[Task goal] From the listing below, set down exactly each line beginning with the one containing "Where should I click to: Click" and ending with the last.

[Available records]
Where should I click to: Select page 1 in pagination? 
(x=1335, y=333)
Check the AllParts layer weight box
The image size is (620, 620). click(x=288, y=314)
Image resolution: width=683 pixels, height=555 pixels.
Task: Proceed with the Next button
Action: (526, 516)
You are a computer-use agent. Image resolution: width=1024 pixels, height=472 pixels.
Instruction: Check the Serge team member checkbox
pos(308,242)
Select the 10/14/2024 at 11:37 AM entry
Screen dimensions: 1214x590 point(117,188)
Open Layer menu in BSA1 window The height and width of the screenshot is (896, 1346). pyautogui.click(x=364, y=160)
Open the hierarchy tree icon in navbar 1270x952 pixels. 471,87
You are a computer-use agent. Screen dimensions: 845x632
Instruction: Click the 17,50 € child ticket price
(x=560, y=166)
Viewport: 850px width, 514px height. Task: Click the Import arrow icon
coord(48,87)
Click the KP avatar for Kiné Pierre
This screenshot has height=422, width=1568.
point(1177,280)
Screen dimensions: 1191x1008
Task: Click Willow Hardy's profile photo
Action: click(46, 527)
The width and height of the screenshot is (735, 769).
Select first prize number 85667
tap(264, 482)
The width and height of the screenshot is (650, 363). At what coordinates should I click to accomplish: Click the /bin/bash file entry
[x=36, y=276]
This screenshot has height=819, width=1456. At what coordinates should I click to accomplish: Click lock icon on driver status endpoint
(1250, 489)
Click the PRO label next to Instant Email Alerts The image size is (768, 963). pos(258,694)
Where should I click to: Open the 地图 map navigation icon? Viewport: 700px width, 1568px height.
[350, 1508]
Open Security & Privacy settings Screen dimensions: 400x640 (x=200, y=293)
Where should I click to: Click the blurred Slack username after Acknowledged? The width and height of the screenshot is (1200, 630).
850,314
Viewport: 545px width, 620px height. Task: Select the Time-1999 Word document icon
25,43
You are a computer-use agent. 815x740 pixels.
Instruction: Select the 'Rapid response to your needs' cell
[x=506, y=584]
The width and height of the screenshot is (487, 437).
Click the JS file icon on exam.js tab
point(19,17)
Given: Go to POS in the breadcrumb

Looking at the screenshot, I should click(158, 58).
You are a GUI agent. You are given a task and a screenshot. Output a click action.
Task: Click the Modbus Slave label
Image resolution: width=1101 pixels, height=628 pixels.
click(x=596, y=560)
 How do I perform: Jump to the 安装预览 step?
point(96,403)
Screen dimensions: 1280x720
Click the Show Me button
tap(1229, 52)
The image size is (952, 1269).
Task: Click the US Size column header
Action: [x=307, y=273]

[Result for this task]
Where should I click to: Click the blurred Slack username after Acknowledged? The width and height of the screenshot is (1200, 630).
850,314
Viewport: 545px width, 620px height. Task: Select the Time-1999 Word document icon
25,43
You are a computer-use agent. 815x740 pixels.
Instruction: Select the 'Rapid response to your needs' cell
[x=506, y=584]
The width and height of the screenshot is (487, 437).
Click the JS file icon on exam.js tab
point(19,17)
Given: Go to POS in the breadcrumb

Looking at the screenshot, I should click(158, 58).
You are a GUI agent. You are given a task and a screenshot. Output a click action.
Task: Click the Modbus Slave label
Image resolution: width=1101 pixels, height=628 pixels.
click(x=596, y=560)
 How do I perform: Jump to the 安装预览 step?
point(96,403)
Screen dimensions: 1280x720
Click the Show Me button
tap(1229, 52)
The image size is (952, 1269).
Task: Click the US Size column header
Action: [x=307, y=273]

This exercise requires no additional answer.